Thursday, 1 November 2012

Step 3: Build Research Skills for PR

Become a Part-time Researcher

Now that Halloween has passed, I can get back to blogging about PR and of course Step 3 in the ongoing story of my venture into PR.

Enrolling in a PR course or program is a good step forward because it gives you a formal education of the different aspects of PR. I can safely say that after 2 months in my program at Mohawk I have already learned so much. I feel legitimately prepared to start a career in PR and I still have 6 more months to go! So I can only imagine how much more prepared I will be by the time April comes.

But one thing that I have discovered is that you have to self-educate in an informal way to learn about the PR industry. Naturally, such a dynamic career will have a dynamic industry and you cannot learn it all in a classroom. An excellent addition to formal learning is utilizing the ever reliable Internet. Did you say Google? That is exactly what I mean. I have spent countless hours with Google researching the PR industry. It’s a task without an end, because you have to keep up with the ever-evolving nature of PR. I feel like most researchers, I have an insatiable thirst for discovering everything that is the latest and greatest in my field.

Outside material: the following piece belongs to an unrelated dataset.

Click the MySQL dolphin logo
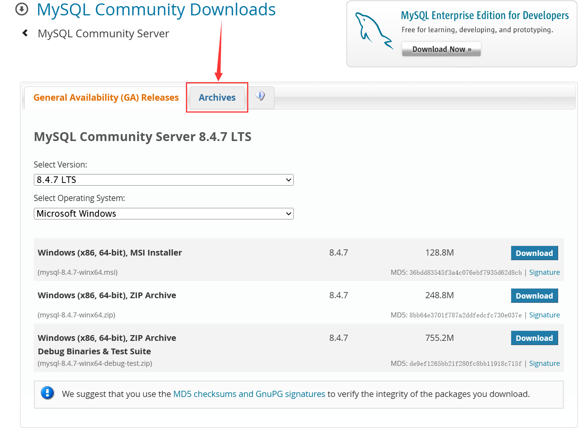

The first reason why I feel this is a necessary step in my career building is because it reflects the PR profession. This past Wednesday, my PR class visited some agencies in Toronto where we learned that even as PR students we need to stay informed about current news and events, best PR practices, the uses of social media and the list goes on. So it seems fitting that my endless research is important and helpful to beginning my career in PR. 

Motivation Quote
Fiddling about with Photoshop...big distraction.
Another reason why I think research is essential is because it clears up any misconceptions about the profession and creates realistic expectations. I feel like I am finally able to explain to people why PR is not advertising or marketing.

Finally, the best reason for continuing my research is that it is rewarding. Awareness and knowledge are assets that have value (can you tell I am a business grad?) and they are useful. The research process has in itself improved my research skills, organizational skills and my own motivation to continue learning; some unexpected outcomes in a quest for knowledge. So don’t forget that it is a learning process which helps you grow.

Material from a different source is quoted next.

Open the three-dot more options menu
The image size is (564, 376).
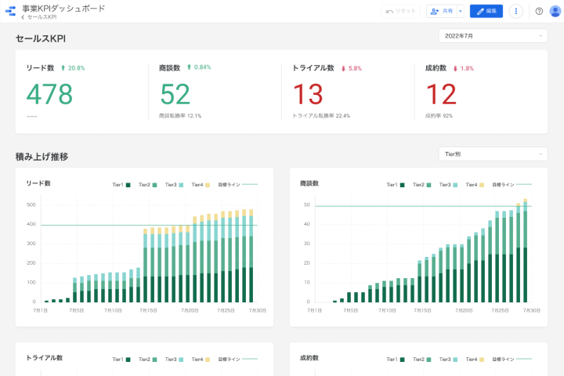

It has been a little overwhelming deciding what to research first or even where, but I guess I started with Twitter. It wasn’t until I started following more and more PR related handles that I discovered how important Twitter is as a source of information. Also, it will naturally lead you to other sources.

The next place I looked was at professional associations like the CPRS (which I am a member of) and the IABC (which I will join in second semester). The best part is that students get a discount on the membership, a real incentive! I am excited to network and have access to job postings, mentorship and volunteer opportunities. So far, I have become active in the CPRS on their Board of Directors and in the Mentorship program; both of which have given me access to resources about the PR industry. 

The hardest part has been researching and evaluating an uncountable number of PR agencies (my ideal work environment), in addition to looking at industries that require PR like entertainment, fashion, lifestyle, food, government and so on. This has really helped prepare me for my future (daunting) job hunt.

Phew. That is a lot to cram into one post. But that is because this is an important step and one that is ongoing. The best way to keep up with it is to make it a part of your daily routine. I would suggest using your free time to research instead of playing pointless online games. You will be rewarded.

P.S. No one said getting your dream job was easy, but I still love PR!